Pixel coordinate grounding data
* * *

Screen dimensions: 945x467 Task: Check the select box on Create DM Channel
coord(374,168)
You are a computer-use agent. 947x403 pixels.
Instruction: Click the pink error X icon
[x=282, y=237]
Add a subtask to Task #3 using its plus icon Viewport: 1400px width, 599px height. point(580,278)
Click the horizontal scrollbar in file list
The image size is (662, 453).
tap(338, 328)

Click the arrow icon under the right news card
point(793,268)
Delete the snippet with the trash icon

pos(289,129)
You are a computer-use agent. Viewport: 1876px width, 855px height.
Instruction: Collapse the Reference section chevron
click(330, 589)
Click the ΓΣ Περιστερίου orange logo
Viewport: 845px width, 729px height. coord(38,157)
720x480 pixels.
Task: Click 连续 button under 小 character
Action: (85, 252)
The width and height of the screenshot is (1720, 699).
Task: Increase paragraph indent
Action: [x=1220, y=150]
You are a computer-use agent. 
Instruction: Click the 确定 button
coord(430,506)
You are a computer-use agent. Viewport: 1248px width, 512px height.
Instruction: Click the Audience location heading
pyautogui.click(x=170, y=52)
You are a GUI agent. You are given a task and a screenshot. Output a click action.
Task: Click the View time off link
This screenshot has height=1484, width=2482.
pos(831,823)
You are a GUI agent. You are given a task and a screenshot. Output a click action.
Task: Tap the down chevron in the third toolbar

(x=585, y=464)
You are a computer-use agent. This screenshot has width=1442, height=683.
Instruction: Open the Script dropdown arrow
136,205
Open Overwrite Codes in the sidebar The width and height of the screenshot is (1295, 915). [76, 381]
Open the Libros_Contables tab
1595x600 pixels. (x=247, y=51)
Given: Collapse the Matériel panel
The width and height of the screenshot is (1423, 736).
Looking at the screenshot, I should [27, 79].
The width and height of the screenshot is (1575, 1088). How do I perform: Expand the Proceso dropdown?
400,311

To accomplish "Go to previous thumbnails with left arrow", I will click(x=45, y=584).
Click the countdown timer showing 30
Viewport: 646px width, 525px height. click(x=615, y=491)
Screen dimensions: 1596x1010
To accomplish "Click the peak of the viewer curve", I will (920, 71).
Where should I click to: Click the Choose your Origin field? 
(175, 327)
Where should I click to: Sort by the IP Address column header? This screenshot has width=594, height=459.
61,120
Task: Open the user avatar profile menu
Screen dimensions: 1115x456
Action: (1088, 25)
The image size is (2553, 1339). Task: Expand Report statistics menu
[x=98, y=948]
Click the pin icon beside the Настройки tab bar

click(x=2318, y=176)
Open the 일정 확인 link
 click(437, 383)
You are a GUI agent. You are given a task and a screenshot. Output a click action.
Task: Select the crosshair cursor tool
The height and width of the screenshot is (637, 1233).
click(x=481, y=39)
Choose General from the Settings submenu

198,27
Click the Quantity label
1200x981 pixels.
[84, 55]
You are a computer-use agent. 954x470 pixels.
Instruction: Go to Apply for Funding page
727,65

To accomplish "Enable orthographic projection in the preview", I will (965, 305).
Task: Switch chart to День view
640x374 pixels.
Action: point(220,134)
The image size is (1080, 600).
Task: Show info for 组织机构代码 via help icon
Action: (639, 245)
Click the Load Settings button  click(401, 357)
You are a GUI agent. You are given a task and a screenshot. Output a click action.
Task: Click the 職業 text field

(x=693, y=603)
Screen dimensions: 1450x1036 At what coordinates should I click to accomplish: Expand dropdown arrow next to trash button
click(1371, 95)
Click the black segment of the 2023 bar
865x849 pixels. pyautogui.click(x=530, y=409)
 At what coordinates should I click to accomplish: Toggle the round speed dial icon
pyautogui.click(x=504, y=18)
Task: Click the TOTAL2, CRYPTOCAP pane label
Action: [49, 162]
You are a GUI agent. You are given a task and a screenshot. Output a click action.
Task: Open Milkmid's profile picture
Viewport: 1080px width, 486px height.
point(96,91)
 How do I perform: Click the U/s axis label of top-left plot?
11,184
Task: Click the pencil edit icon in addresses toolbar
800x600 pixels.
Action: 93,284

* * *

__DIRECTIONS FOR THIS TASK__: Every entry, from first to last, should be written out exactly.

__TASK OUTPUT__:
Screen dimensions: 945x467 Task: Check the select box on Create DM Channel
coord(374,168)
You are a computer-use agent. 947x403 pixels.
Instruction: Click the pink error X icon
[x=282, y=237]
Add a subtask to Task #3 using its plus icon Viewport: 1400px width, 599px height. point(580,278)
Click the horizontal scrollbar in file list
The image size is (662, 453).
tap(338, 328)

Click the arrow icon under the right news card
point(793,268)
Delete the snippet with the trash icon

pos(289,129)
You are a computer-use agent. Viewport: 1876px width, 855px height.
Instruction: Collapse the Reference section chevron
click(330, 589)
Click the ΓΣ Περιστερίου orange logo
Viewport: 845px width, 729px height. coord(38,157)
720x480 pixels.
Task: Click 连续 button under 小 character
Action: (85, 252)
The width and height of the screenshot is (1720, 699).
Task: Increase paragraph indent
Action: [x=1220, y=150]
You are a computer-use agent. 
Instruction: Click the 确定 button
coord(430,506)
You are a computer-use agent. Viewport: 1248px width, 512px height.
Instruction: Click the Audience location heading
pyautogui.click(x=170, y=52)
You are a GUI agent. You are given a task and a screenshot. Output a click action.
Task: Click the View time off link
This screenshot has height=1484, width=2482.
pos(831,823)
You are a GUI agent. You are given a task and a screenshot. Output a click action.
Task: Tap the down chevron in the third toolbar

(x=585, y=464)
You are a computer-use agent. This screenshot has width=1442, height=683.
Instruction: Open the Script dropdown arrow
136,205
Open Overwrite Codes in the sidebar The width and height of the screenshot is (1295, 915). [76, 381]
Open the Libros_Contables tab
1595x600 pixels. (x=247, y=51)
Given: Collapse the Matériel panel
The width and height of the screenshot is (1423, 736).
Looking at the screenshot, I should [27, 79].
The width and height of the screenshot is (1575, 1088). How do I perform: Expand the Proceso dropdown?
400,311

To accomplish "Go to previous thumbnails with left arrow", I will click(x=45, y=584).
Click the countdown timer showing 30
Viewport: 646px width, 525px height. click(x=615, y=491)
Screen dimensions: 1596x1010
To accomplish "Click the peak of the viewer curve", I will (920, 71).
Where should I click to: Click the Choose your Origin field? 
(175, 327)
Where should I click to: Sort by the IP Address column header? This screenshot has width=594, height=459.
61,120
Task: Open the user avatar profile menu
Screen dimensions: 1115x456
Action: (1088, 25)
The image size is (2553, 1339). Task: Expand Report statistics menu
[x=98, y=948]
Click the pin icon beside the Настройки tab bar

click(x=2318, y=176)
Open the 일정 확인 link
 click(437, 383)
You are a GUI agent. You are given a task and a screenshot. Output a click action.
Task: Select the crosshair cursor tool
The height and width of the screenshot is (637, 1233).
click(x=481, y=39)
Choose General from the Settings submenu

198,27
Click the Quantity label
1200x981 pixels.
[84, 55]
You are a computer-use agent. 954x470 pixels.
Instruction: Go to Apply for Funding page
727,65

To accomplish "Enable orthographic projection in the preview", I will (965, 305).
Task: Switch chart to День view
640x374 pixels.
Action: point(220,134)
The image size is (1080, 600).
Task: Show info for 组织机构代码 via help icon
Action: (639, 245)
Click the Load Settings button  click(401, 357)
You are a GUI agent. You are given a task and a screenshot. Output a click action.
Task: Click the 職業 text field

(x=693, y=603)
Screen dimensions: 1450x1036 At what coordinates should I click to accomplish: Expand dropdown arrow next to trash button
click(1371, 95)
Click the black segment of the 2023 bar
865x849 pixels. pyautogui.click(x=530, y=409)
 At what coordinates should I click to accomplish: Toggle the round speed dial icon
pyautogui.click(x=504, y=18)
Task: Click the TOTAL2, CRYPTOCAP pane label
Action: [49, 162]
You are a GUI agent. You are given a task and a screenshot. Output a click action.
Task: Open Milkmid's profile picture
Viewport: 1080px width, 486px height.
point(96,91)
 How do I perform: Click the U/s axis label of top-left plot?
11,184
Task: Click the pencil edit icon in addresses toolbar
800x600 pixels.
Action: 93,284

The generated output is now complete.